Et le plus important aux yeux d’Edith : il écoutait toujours ses conseils et les appliquait.
Devant ce constat, elle n’en apprécia que davantage le dîner car plus les personnes qu’elle dirigeait seraient compétentes, plus il lui serait facile d’accomplir certaines choses.
– « Ma sœur… », Demanda soudain Cole en plein milieu du repas, « pourquoi avez-vous gardé le silence lors des dernières réunions ? »
– « Pardon ? » Dit-elle, surprise, en posant sa cuillère.

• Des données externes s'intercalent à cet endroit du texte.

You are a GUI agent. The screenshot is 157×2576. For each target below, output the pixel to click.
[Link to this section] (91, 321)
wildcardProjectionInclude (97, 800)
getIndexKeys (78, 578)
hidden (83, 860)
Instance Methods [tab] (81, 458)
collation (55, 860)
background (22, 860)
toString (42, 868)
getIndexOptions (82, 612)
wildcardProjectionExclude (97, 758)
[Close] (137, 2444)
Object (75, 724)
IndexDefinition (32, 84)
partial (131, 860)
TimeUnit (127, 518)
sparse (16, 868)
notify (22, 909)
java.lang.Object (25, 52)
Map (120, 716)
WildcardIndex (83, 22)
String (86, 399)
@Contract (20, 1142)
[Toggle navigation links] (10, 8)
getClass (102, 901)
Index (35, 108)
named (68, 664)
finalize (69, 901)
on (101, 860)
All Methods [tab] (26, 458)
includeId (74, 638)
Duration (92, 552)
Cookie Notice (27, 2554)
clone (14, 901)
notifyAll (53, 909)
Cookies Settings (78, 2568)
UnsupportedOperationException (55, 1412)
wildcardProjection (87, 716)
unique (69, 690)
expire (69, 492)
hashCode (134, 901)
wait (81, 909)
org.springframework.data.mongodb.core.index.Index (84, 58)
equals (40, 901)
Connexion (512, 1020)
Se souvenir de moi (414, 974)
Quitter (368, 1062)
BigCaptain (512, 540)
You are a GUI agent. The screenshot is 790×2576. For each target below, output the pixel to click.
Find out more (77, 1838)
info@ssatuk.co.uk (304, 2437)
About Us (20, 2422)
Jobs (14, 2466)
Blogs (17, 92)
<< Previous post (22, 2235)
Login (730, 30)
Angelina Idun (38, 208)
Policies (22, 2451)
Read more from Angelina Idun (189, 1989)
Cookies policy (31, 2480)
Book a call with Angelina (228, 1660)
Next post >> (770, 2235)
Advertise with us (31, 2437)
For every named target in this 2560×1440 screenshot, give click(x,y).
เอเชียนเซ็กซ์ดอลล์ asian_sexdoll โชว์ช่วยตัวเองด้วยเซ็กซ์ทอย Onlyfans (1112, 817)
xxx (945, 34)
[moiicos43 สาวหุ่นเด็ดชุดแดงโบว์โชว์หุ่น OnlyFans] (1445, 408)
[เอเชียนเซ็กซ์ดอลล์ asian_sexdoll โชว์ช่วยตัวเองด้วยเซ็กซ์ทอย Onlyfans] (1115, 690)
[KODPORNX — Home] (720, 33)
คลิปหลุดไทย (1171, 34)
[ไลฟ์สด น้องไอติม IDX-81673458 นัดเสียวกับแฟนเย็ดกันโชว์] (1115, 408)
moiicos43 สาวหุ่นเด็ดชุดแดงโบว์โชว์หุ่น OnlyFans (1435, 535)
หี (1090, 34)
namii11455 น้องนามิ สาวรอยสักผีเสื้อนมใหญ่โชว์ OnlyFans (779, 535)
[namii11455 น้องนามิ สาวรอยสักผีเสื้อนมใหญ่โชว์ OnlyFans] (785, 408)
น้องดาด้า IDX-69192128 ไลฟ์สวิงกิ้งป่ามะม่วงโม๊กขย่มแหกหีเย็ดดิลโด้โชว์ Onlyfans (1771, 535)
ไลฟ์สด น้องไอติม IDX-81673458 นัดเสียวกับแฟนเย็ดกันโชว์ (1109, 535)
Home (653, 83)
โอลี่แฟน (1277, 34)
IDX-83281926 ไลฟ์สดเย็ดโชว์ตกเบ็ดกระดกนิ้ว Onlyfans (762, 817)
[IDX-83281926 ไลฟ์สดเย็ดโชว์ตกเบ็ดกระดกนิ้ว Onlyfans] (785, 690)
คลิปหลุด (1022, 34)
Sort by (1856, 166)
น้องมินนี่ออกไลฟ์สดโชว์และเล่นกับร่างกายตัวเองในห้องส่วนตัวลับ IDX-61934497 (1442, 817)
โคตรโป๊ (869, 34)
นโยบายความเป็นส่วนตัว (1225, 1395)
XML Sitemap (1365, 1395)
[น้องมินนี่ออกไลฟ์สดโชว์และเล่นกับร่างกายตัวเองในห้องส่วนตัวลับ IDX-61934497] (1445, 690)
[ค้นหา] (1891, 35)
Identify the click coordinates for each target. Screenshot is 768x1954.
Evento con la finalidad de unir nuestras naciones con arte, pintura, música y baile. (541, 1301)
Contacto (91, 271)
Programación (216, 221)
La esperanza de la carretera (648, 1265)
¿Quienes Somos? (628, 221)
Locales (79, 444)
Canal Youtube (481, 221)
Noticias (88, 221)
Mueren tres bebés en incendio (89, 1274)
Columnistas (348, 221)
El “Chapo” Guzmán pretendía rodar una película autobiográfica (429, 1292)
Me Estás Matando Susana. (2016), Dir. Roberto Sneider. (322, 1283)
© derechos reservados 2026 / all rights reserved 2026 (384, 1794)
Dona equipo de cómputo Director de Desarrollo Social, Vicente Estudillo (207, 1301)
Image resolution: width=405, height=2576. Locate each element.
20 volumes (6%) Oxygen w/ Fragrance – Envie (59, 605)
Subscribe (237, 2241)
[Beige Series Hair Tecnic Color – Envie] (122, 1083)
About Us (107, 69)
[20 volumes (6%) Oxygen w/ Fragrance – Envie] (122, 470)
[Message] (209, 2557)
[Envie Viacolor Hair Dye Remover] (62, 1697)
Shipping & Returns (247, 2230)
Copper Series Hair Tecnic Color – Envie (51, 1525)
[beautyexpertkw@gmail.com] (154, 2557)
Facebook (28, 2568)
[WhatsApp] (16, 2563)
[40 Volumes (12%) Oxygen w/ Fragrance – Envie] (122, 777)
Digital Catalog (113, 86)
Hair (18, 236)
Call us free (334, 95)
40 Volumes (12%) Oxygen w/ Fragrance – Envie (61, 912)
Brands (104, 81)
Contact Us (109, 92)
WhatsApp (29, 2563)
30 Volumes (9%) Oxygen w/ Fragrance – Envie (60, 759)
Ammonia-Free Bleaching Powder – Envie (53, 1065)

– « Toutes les questions que Sa Majesté à posées relevaient pourtant de votre domaine de compétence! Dans la mesure où vous avez deviné ses intentions, pourquoi ne vous êtes-vous pas exprimée en sa faveur ? » maugréa-t-il. « À vous voir, Barov semblait sur le point de laisser éclater sa joie. »
– « Cela aussi est un secret. Comme il est d’usage… »
Démuni, Cole baissa les yeux, parut hésiter et secoua la tête comme pour chasser sa curiosité.
« Mais étant donné ce délicieux dîner, je pense que vous avez déjà payé », ajouta Edith avec un léger sourire. « Que savez-vous au sujet d’Andrea de l’Association des Sorcières ? »
– « Andrea ? » Cole réfléchit un instant. « Son nom n’apparaît nulle part sur les plannings, par ailleurs, sa capacité est… »
– « Sans rapport avec le sujet », coupa la Perle de la Région du Nord. Il est tout à fait normal que vous n’en sachiez guère à son sujet dans la mesure où cette sorcière de combat n’apparaît que rarement en public. Seules quelques personnes connaissent ses origines. Pour autant que je sache, Andrea, qui est une amie d’enfance d’Otto Luoxi, est une aristocrate issue d’une famille très honorable du Royaume de l’Aube. Ces informations devraient vous permettre de tirer vos conclusions, du moins approximativement. » Puis, lui donnant un aperçu de ses propres hypothèses, elle ajouta : « Comprenez-vous à présent pourquoi j’ai préféré me taire ? Si j’avais révélé le favoritisme en cause, certaines actions seraient devenues impossibles et Sa Majesté aurait pu m’en tenir pour responsable! »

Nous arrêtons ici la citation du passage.